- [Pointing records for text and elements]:
++++++++++++++++++++

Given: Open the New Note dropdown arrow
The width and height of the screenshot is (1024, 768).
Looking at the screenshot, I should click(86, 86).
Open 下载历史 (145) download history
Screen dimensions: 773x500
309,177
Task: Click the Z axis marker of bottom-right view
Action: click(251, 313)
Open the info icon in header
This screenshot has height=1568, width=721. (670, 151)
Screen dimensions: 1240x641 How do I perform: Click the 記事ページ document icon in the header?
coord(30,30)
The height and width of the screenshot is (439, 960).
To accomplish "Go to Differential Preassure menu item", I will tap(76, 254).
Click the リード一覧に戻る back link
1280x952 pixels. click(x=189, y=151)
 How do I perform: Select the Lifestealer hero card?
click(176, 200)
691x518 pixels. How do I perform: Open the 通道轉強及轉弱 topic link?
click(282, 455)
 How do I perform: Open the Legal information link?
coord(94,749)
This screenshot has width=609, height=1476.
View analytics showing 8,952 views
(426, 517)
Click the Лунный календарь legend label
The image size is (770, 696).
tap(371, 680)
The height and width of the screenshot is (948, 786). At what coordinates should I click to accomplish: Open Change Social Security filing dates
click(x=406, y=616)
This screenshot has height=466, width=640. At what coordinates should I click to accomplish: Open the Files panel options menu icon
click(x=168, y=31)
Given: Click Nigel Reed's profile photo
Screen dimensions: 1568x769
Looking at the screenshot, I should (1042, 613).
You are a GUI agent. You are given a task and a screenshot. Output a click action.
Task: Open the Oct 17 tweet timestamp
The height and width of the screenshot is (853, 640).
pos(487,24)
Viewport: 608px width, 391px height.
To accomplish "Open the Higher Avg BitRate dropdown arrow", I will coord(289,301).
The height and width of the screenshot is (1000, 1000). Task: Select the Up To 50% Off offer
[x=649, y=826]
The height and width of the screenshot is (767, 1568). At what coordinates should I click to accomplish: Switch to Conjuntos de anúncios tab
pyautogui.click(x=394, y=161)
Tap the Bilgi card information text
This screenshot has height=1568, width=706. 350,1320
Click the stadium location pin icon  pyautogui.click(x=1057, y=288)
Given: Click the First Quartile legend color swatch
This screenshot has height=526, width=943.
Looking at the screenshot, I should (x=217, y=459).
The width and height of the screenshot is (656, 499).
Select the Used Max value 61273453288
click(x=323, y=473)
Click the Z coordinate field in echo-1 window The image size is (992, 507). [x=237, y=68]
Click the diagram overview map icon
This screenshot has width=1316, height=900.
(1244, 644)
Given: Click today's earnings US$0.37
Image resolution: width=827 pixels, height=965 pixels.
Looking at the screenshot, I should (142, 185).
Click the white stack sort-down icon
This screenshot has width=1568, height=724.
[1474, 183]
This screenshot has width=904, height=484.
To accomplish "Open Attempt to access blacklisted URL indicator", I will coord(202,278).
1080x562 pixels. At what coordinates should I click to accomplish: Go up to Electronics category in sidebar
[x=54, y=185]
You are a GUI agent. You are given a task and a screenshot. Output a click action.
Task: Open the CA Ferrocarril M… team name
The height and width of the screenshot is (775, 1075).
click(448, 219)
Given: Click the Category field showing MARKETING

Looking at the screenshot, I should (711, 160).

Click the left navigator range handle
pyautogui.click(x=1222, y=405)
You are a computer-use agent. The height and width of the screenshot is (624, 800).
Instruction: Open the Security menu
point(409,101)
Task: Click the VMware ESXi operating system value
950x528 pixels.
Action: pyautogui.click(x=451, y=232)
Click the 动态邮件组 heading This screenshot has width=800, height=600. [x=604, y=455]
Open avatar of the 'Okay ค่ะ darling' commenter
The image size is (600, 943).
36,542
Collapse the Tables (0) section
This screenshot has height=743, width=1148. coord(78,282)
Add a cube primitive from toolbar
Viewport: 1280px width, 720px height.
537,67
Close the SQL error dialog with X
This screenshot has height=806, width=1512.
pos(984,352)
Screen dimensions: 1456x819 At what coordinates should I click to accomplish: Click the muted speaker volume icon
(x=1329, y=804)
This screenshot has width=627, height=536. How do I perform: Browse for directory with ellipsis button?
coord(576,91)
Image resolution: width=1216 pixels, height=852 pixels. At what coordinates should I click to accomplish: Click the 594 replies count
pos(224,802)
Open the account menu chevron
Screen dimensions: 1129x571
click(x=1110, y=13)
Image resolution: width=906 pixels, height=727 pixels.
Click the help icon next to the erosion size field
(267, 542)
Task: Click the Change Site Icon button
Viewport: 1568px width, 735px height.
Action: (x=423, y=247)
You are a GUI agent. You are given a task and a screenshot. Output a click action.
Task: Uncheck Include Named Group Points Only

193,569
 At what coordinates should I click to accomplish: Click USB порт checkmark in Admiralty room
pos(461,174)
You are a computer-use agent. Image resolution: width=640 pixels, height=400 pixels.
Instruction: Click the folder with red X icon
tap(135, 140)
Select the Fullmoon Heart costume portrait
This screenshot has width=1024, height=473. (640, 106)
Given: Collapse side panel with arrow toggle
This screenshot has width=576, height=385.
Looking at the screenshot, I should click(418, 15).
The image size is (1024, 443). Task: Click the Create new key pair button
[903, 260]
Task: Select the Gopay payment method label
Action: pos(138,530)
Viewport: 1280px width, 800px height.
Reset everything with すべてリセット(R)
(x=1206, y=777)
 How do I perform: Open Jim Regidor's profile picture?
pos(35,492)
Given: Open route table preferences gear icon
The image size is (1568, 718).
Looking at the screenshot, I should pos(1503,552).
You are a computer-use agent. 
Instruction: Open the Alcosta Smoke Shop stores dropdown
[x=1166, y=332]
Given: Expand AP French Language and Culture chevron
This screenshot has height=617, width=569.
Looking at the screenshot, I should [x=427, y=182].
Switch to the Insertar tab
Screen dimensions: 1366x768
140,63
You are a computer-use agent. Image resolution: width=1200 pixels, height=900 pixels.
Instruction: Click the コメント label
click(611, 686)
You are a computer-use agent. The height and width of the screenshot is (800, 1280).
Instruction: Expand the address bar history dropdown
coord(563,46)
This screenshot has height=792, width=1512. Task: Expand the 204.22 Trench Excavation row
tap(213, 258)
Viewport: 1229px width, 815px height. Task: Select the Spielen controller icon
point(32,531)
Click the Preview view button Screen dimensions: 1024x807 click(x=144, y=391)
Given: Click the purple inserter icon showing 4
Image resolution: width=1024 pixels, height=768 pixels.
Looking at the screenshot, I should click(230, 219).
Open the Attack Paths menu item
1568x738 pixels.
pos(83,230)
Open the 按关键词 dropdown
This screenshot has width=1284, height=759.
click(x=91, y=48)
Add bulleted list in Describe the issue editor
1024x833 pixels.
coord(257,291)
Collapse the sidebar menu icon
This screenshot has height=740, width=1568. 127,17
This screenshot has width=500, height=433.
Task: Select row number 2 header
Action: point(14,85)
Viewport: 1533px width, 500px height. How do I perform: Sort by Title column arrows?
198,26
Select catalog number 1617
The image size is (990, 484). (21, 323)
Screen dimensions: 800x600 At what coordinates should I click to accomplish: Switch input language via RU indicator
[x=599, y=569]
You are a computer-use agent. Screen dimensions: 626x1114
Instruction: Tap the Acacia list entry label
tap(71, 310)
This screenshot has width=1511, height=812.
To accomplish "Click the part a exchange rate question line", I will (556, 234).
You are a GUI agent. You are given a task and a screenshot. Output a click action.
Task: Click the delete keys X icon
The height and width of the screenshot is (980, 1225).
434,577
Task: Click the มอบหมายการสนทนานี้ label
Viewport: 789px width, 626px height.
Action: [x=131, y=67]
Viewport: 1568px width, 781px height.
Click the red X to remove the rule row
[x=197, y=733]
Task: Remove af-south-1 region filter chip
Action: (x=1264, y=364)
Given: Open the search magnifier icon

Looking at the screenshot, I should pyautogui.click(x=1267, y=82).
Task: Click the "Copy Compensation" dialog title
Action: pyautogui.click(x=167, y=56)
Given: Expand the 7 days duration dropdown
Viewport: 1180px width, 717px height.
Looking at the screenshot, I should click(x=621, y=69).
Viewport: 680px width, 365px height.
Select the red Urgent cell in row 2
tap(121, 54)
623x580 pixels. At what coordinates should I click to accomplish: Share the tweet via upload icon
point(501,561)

++++++++++++++++++++

Could you present the rows as a numbered list, from the start of the rows up to and including the line with "Click the stadium", leaving out any blank lines?

1. Given: Open the New Note dropdown arrow
2. The width and height of the screenshot is (1024, 768).
3. Looking at the screenshot, I should click(86, 86).
4. Open 下载历史 (145) download history
5. Screen dimensions: 773x500
6. 309,177
7. Task: Click the Z axis marker of bottom-right view
8. Action: click(251, 313)
9. Open the info icon in header
10. This screenshot has height=1568, width=721. (670, 151)
11. Screen dimensions: 1240x641 How do I perform: Click the 記事ページ document icon in the header?
12. coord(30,30)
13. The height and width of the screenshot is (439, 960).
14. To accomplish "Go to Differential Preassure menu item", I will tap(76, 254).
15. Click the リード一覧に戻る back link
16. 1280x952 pixels. click(x=189, y=151)
17.  How do I perform: Select the Lifestealer hero card?
18. click(176, 200)
19. 691x518 pixels. How do I perform: Open the 通道轉強及轉弱 topic link?
20. click(282, 455)
21.  How do I perform: Open the Legal information link?
22. coord(94,749)
23. This screenshot has width=609, height=1476.
24. View analytics showing 8,952 views
25. (426, 517)
26. Click the Лунный календарь legend label
27. The image size is (770, 696).
28. tap(371, 680)
29. The height and width of the screenshot is (948, 786). At what coordinates should I click to accomplish: Open Change Social Security filing dates
30. click(x=406, y=616)
31. This screenshot has height=466, width=640. At what coordinates should I click to accomplish: Open the Files panel options menu icon
32. click(x=168, y=31)
33. Given: Click Nigel Reed's profile photo
34. Screen dimensions: 1568x769
35. Looking at the screenshot, I should (1042, 613).
36. You are a GUI agent. You are given a task and a screenshot. Output a click action.
37. Task: Open the Oct 17 tweet timestamp
38. The height and width of the screenshot is (853, 640).
39. pos(487,24)
40. Viewport: 608px width, 391px height.
41. To accomplish "Open the Higher Avg BitRate dropdown arrow", I will coord(289,301).
42. The height and width of the screenshot is (1000, 1000). Task: Select the Up To 50% Off offer
43. [x=649, y=826]
44. The height and width of the screenshot is (767, 1568). At what coordinates should I click to accomplish: Switch to Conjuntos de anúncios tab
45. pyautogui.click(x=394, y=161)
46. Tap the Bilgi card information text
47. This screenshot has height=1568, width=706. 350,1320
48. Click the stadium location pin icon  pyautogui.click(x=1057, y=288)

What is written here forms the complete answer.